━━━ Given passage ━━━
Application Data Structures. Similar to monitoring OS data structures, we have experimented with using application data as trust indicators. For example, on WSN nodes that run a webserver, activity can be measured by monitoring the length of the request queue. Also static content that is used to compile dynamic websites can be inspected to detect modification due to a bug or a malicious attempt. Generally all these measures are highly specific with respect to critical use cases of a node.

Event Occurrence and Timing. A key feature of our trust assessment infrastructure is to monitor and attest intentional activity on a node. More specifically, by integrating part of the OS’s scheduler into the TCB, our approach can attest when critical code on a node has been executed. This allows an operator to infer which parts of a node are behaving within expected parameters.

Combined Indicators. In particular in the context of autonomous operation of a trust assessment module, combining trust indicators is desired so as to automatically adapt to changing deployment scenarios. In particular, we have experimented with modules that combine the inspection of OS data structures, i.e. the process table, and periodically performing integrity checks on the functions associated with each process. This can be interleaved with measuring the frequency of process invocation and execution times, giving the operator a detailed picture of the behaviour of a computing node and allowing for specific autonomous responses to faults.

3.3 Fault Recovery

As a trust assessment module or the operator detect anomalies on a node, the module is even capable of responding to the situation. Responses may range from a simple reset of the node over a more thorough investigation of the fault up to actively manipulating the system state and restoring damaged code and data.

Table 2. Entry Points of our trust assessment module.

4 Evaluation

We have implemented the approach described in the previous section as a number of flexibly configurable trust assessment modules that can be loaded into a Contiki OS at runtime. In this section we evaluate our implementation with respect to overheads in terms of module sizes and runtime. We further discuss security gains, attack scenarios and their mitigation.

4.1 Scenario and Implementation

Our prototypic implementation is based on a developmental version of Contiki 3.x running on a Sancus-enabled openMSP430 [15, 23]. We evaluate an application scenario in which the trust assessment module regularly reports on the application processes running on a node, periodically checks the integrity of a number of code sections of these processes and integrates with Contiki’s scheduler to detect and log process invocations. We have further added a public entry point to the trust assessment module that allows an application to register invariant address ranges, which are then included in periodic integrity checks. This section gives an overview of entry points and the internal behaviour of our trust assessment module and the demo scenario.
━━━ Given data ━━━
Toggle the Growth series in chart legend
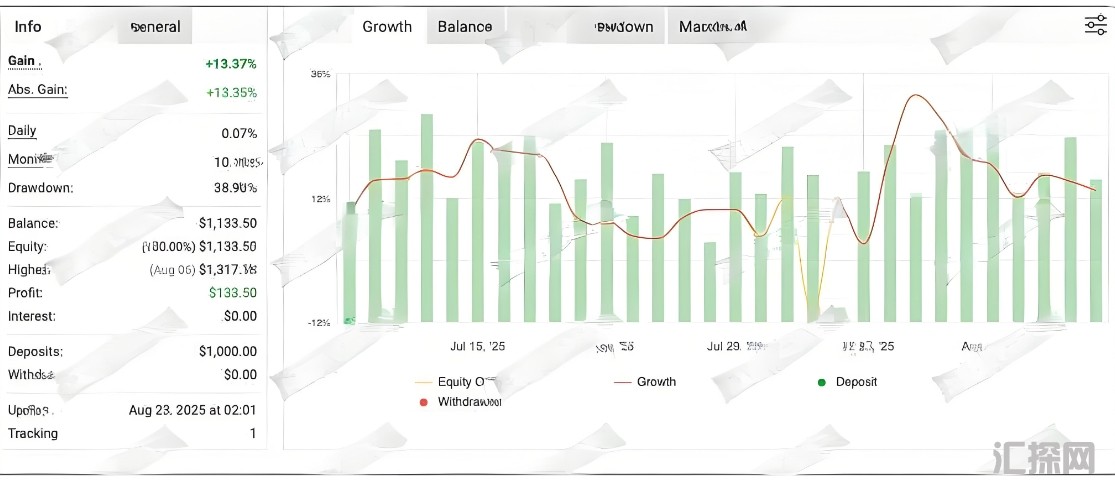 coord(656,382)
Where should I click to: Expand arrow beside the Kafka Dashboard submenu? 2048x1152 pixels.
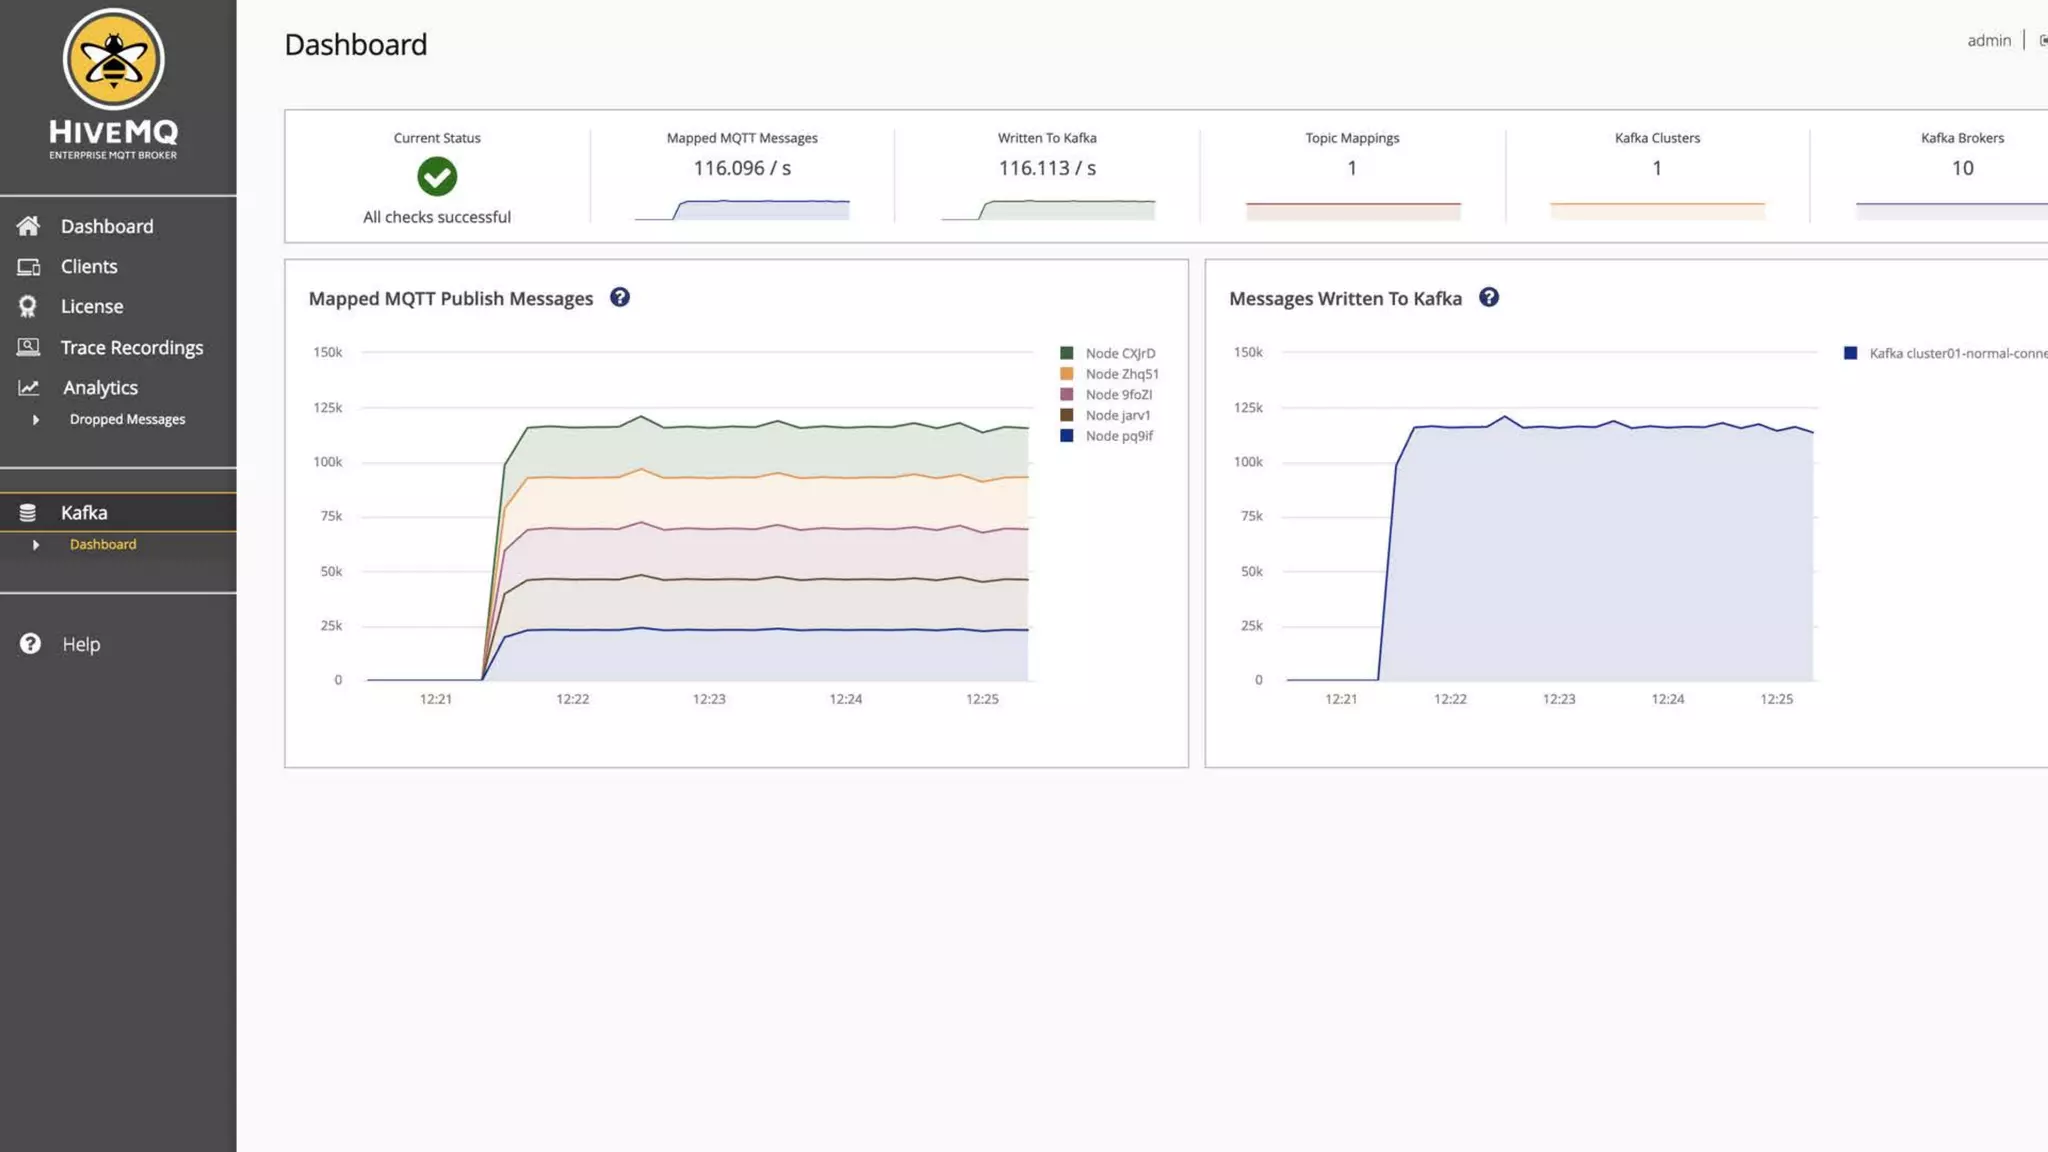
━━━
• **Parts of the exercise**:
1: Translate this sentence from the passage on trust assessment into German: "This allows an operator to infer which parts of a node are behaving within expected parameters."
2: Carry on the passage on trust assessment modules for sensor nodes, picking up after its final sentence.
The data is unrelated to the work asked for here.

• **The responses**:
1: Dies ermöglicht es einem Betreiber, darauf zu schließen, welche Teile eines Knotens sich innerhalb der erwarteten Parameter verhalten.

2:
As outlined in Table 2, our example module provides a number of entry points to be called from unprotected code. Most importantly, the TAMainFunc is invoked by the scheduler. In a first run, it will initialise internal data structures of the module and then populate these data structures with initial measurements from the unprotected OS. This involves shadowing part of the scheduler’s process list and MACing the process functions and the interrupt vector table. Subsequent invocations result in the current state of the unprotected OS being compared with the internal state of the module. In addition, TASecureCallProcess is used by the scheduler to start process functions. As this function is part of the trust assessment module, it can securely log which process is invoked and keep track of meta data. Of course, all data, including MACs and meta data on process invocations is stored in the trust assessment module’s private data section. The functions TAInvarsStatus and TAProcessStatus return a snapshot of this data, encrypted with the module’s \(K_{N, SP , SM }\) and using a nonce to guarantee freshness. Thus, the module’s state can be reported to the operator for further assessment.

Table 3. Size and execution time of different trust assessment components on an MSP430 running at 20 MHz: 1 cycle corresponds to 50 ns. Function sizes include protected helper functions.

To test the effectiveness of our trust assessment module, our scenario integrates a number of trivial application processes and a “malicious” process that aims to perform alterations to OS data and application code. Specifically, our attacker is invoked by an event timer. With every invocation it performs one of the following random actions: do nothing, modify a function pointer in the process list, remove an entry from the process list, overwrite a process function, or modify an entry in the interrupt vector. Event timing and the Contiki’s scheduler typically result in alternating invocation of the attacker and the trust assessment module. Expectedly, all changes performed by the attacker are detected with the next invocation of the trust assessment module.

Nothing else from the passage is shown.